# Exercise goal
Repeat the records exactly, minus the pictures.

# Extracted information
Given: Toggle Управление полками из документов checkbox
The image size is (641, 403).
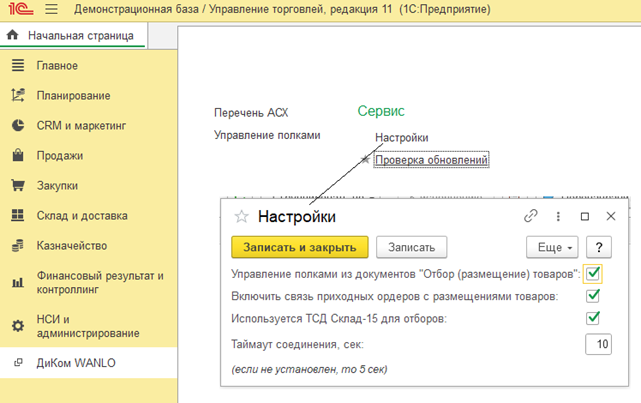Looking at the screenshot, I should (593, 272).
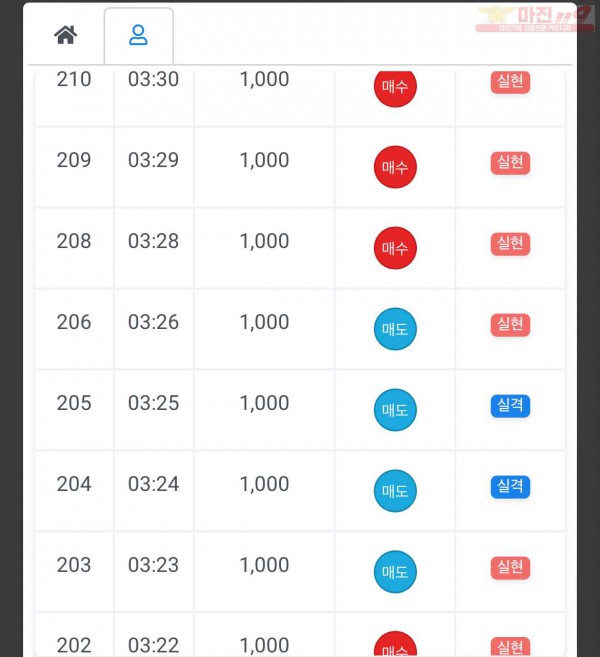Click the 실현 tag in row 206
The width and height of the screenshot is (600, 657).
coord(510,324)

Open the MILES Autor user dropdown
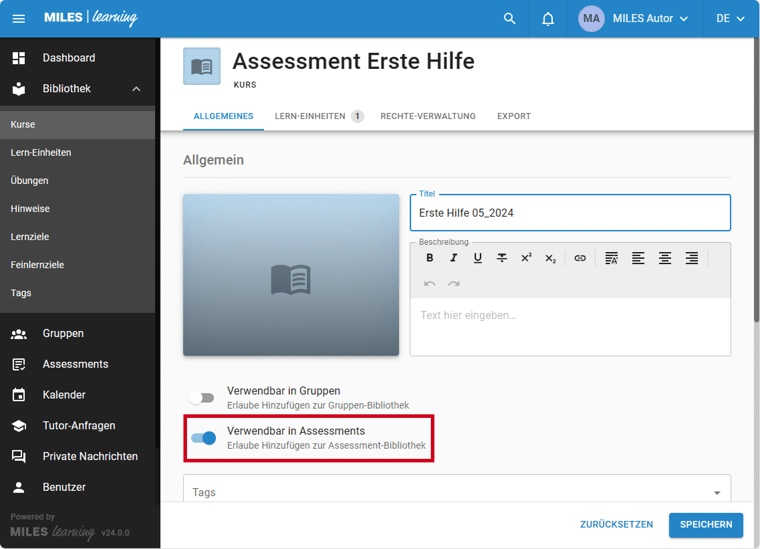pyautogui.click(x=634, y=19)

# Output
Given: Toggle Управление полками из документов checkbox
The image size is (641, 403).
Looking at the screenshot, I should (593, 272).
Click the 실현 tag in row 206
The width and height of the screenshot is (600, 657).
coord(510,324)

Open the MILES Autor user dropdown
pyautogui.click(x=634, y=19)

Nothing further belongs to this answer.